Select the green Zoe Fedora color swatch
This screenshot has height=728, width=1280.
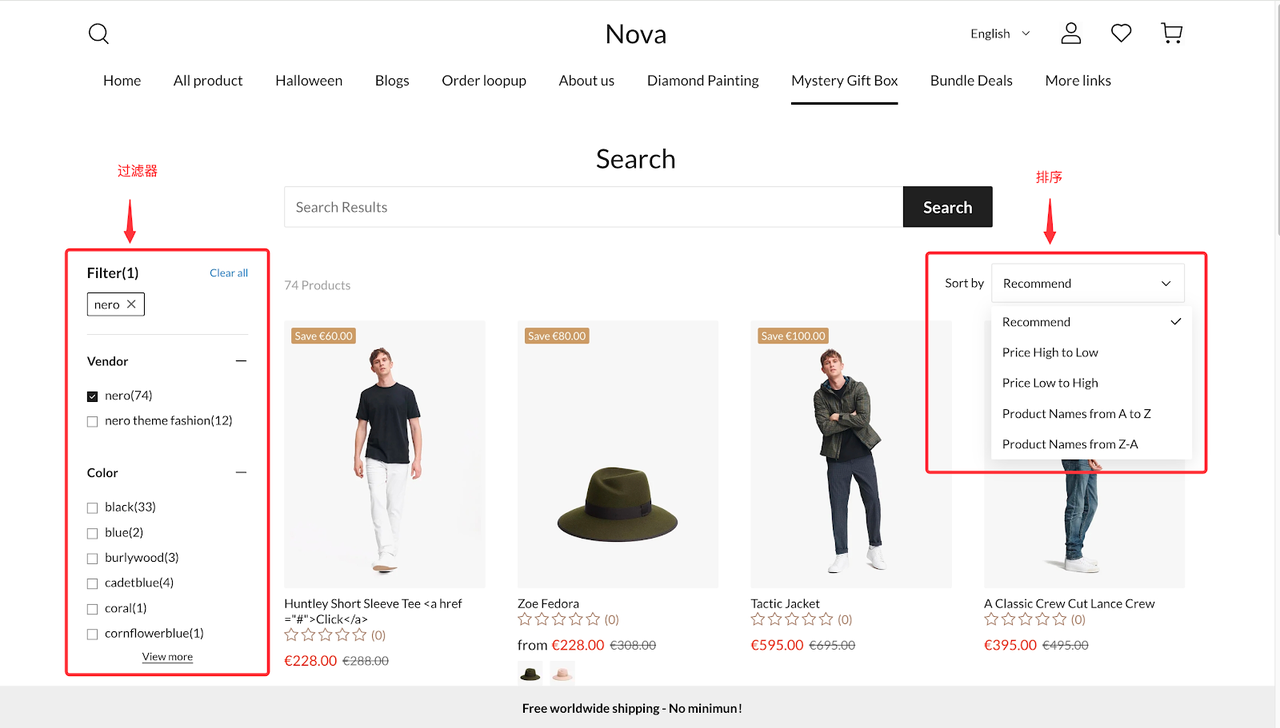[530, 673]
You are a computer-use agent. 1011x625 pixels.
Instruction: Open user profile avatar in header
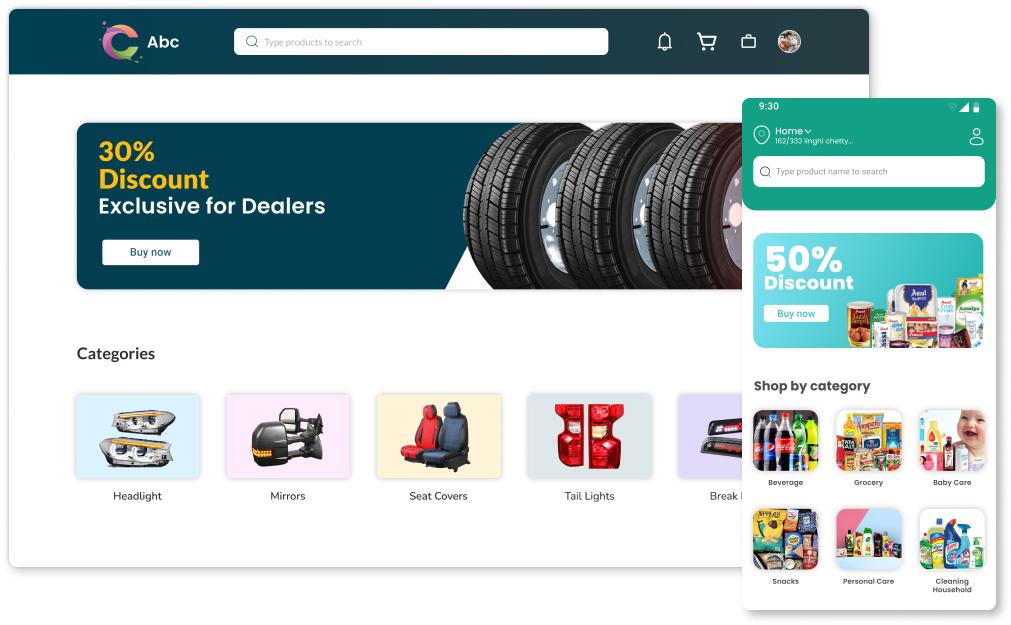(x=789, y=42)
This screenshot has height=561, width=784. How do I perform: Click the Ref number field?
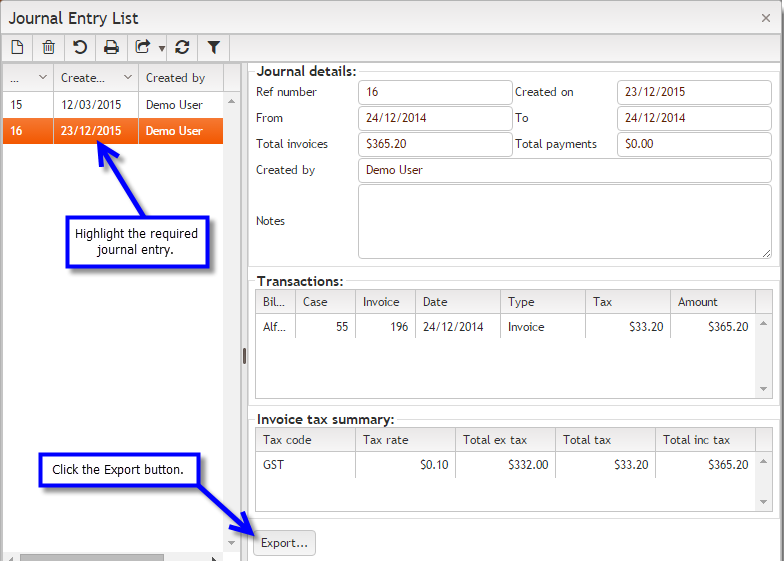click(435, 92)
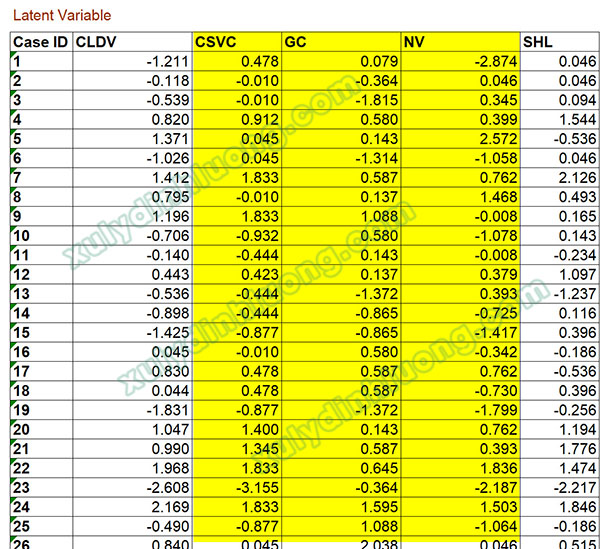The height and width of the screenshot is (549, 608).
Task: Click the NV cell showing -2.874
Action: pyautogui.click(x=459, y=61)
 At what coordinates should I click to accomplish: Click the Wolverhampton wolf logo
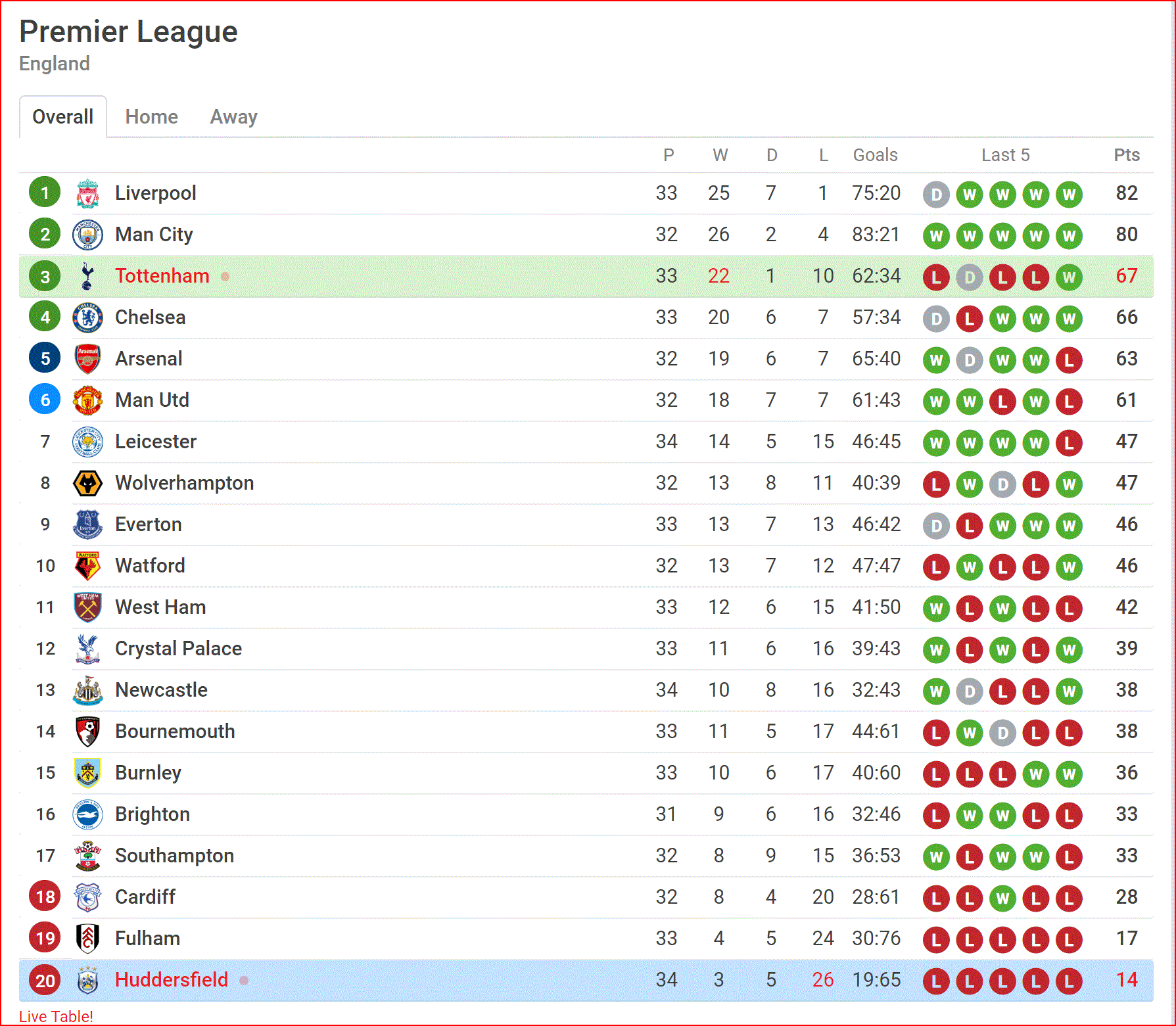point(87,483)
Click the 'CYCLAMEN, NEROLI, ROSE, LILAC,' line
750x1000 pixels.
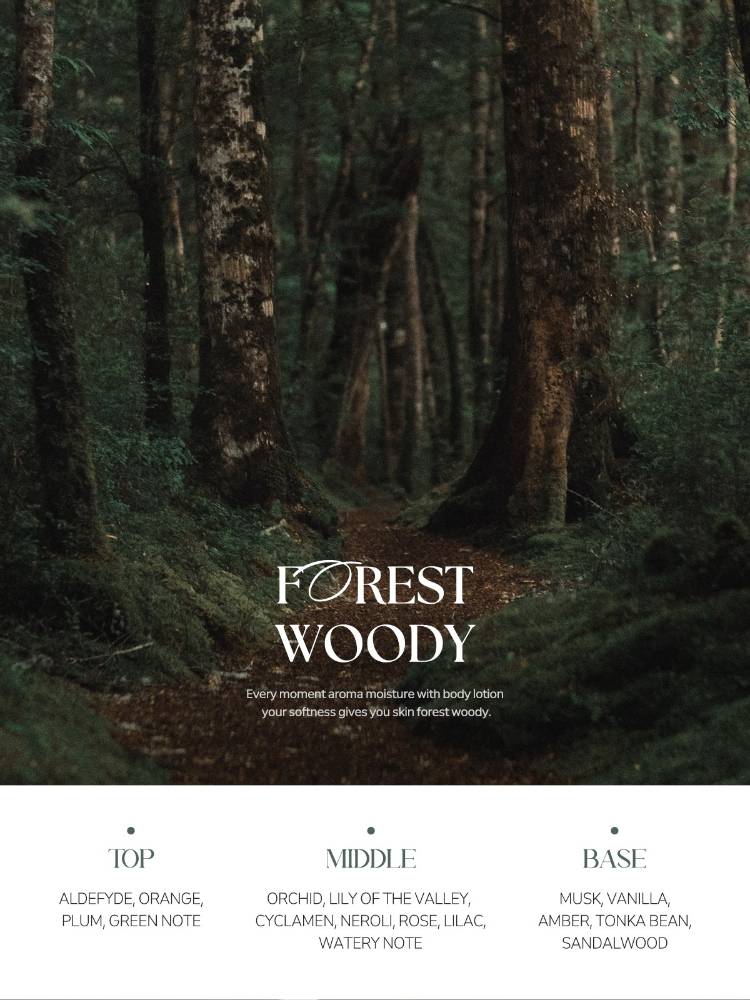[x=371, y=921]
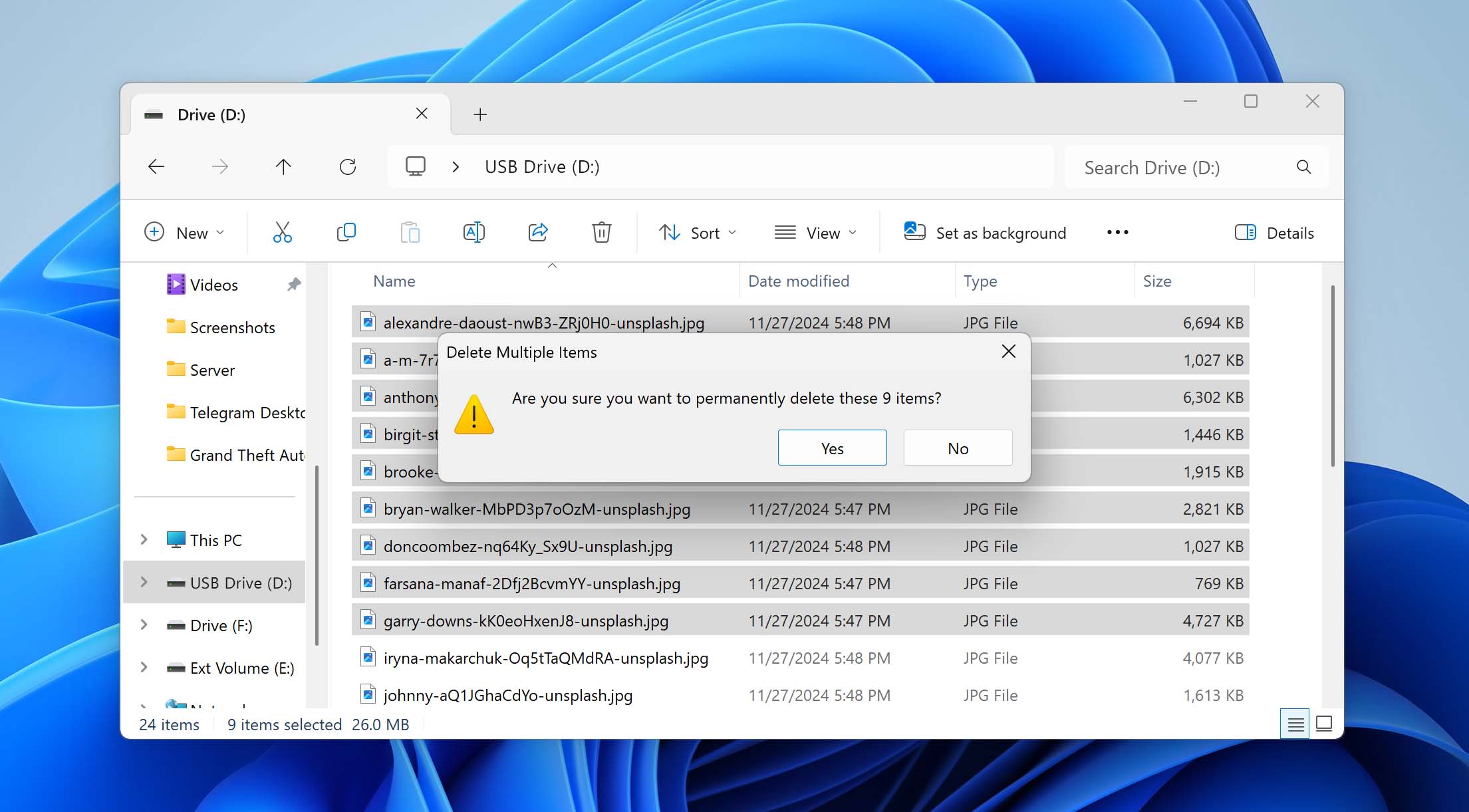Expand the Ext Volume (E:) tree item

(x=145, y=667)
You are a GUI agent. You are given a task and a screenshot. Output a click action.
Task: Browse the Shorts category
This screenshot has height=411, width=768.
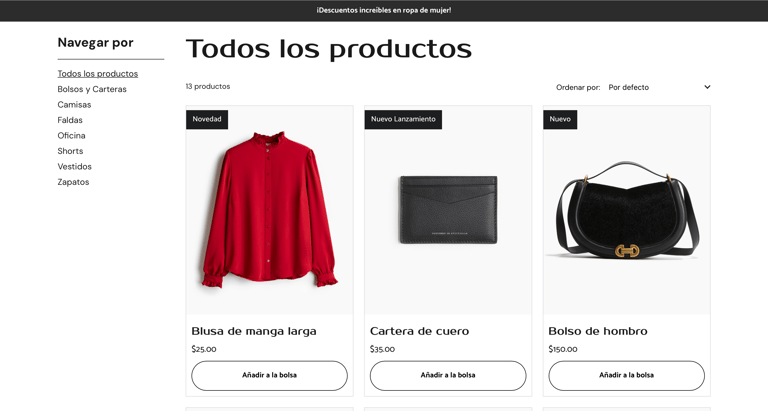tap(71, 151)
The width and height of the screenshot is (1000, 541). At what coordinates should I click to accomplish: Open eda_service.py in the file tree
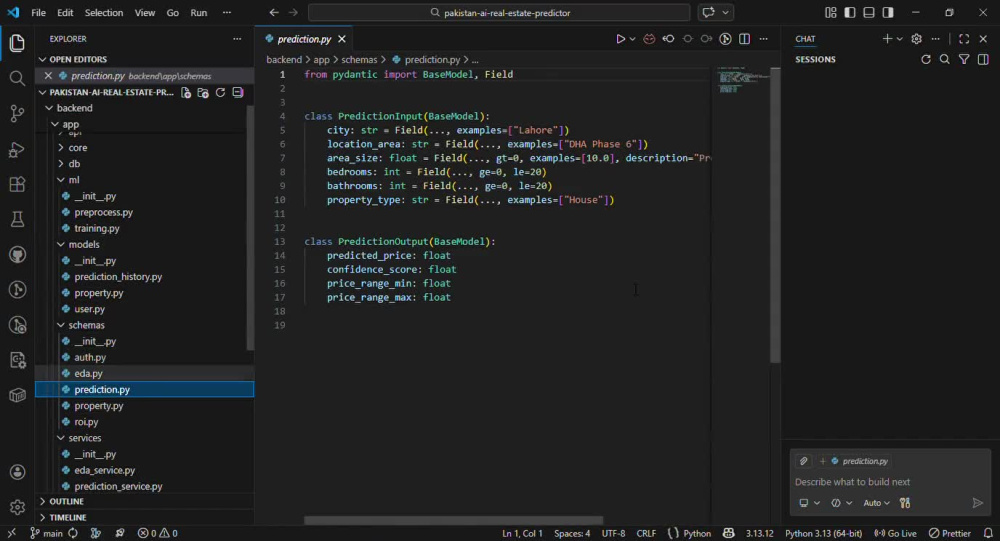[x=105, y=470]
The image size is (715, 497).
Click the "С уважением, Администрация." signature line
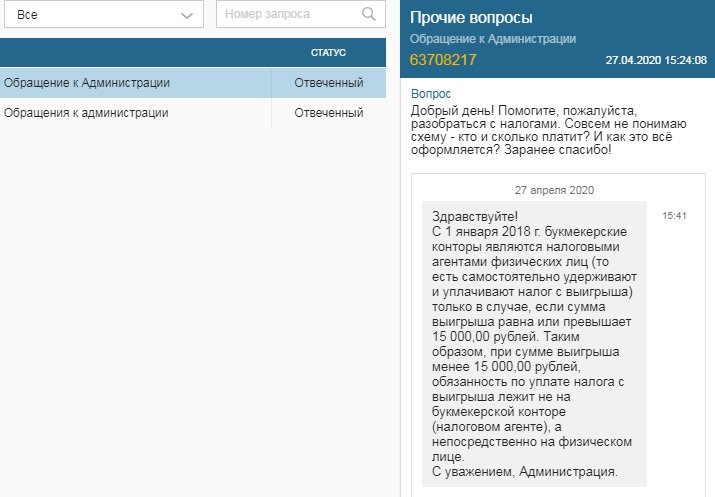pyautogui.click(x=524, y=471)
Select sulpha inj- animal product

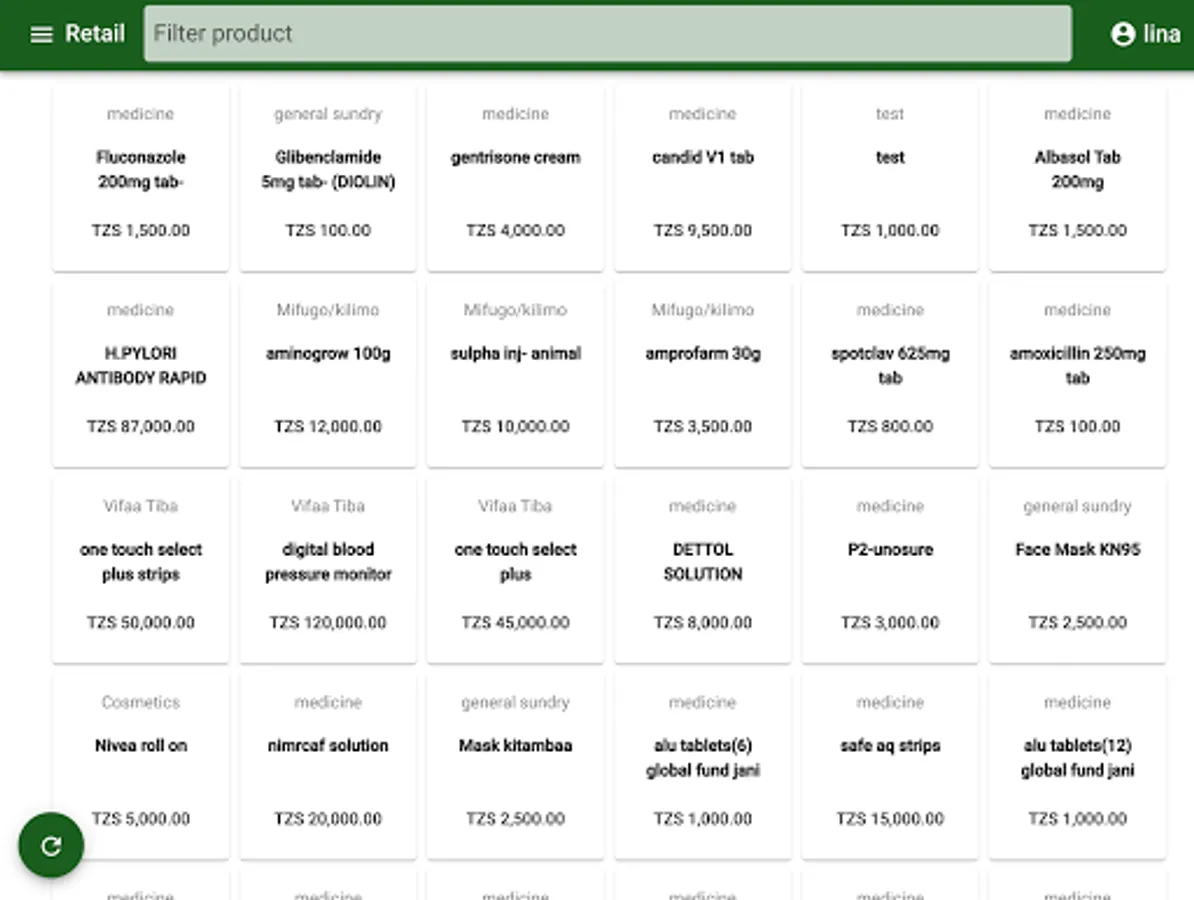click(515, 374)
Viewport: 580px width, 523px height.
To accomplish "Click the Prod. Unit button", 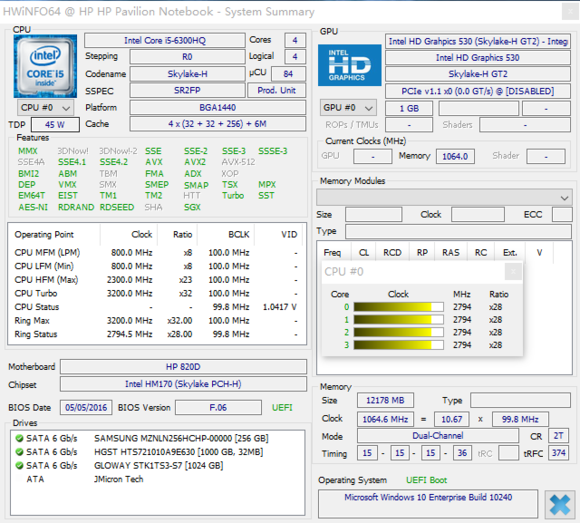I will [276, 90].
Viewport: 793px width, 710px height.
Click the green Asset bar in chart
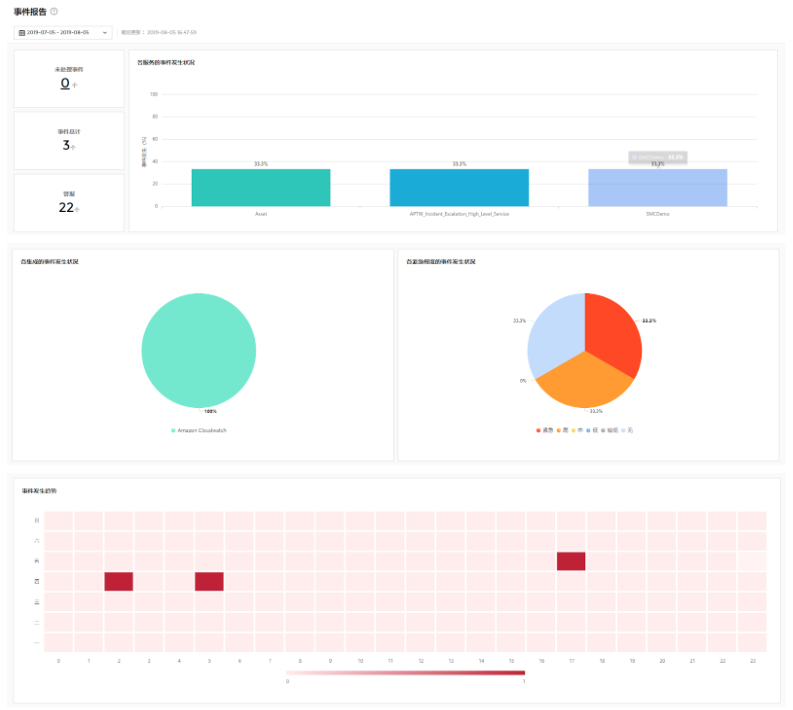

:::::

**The task:**
A line belongs in the answer if it contains the word "agent"; please copy each such line from the material.

**Exercise response:**
You are a computer-use agent. 1011x625 pixels.
You are a GUI agent. You are given a task and a screenshot. Output a click action.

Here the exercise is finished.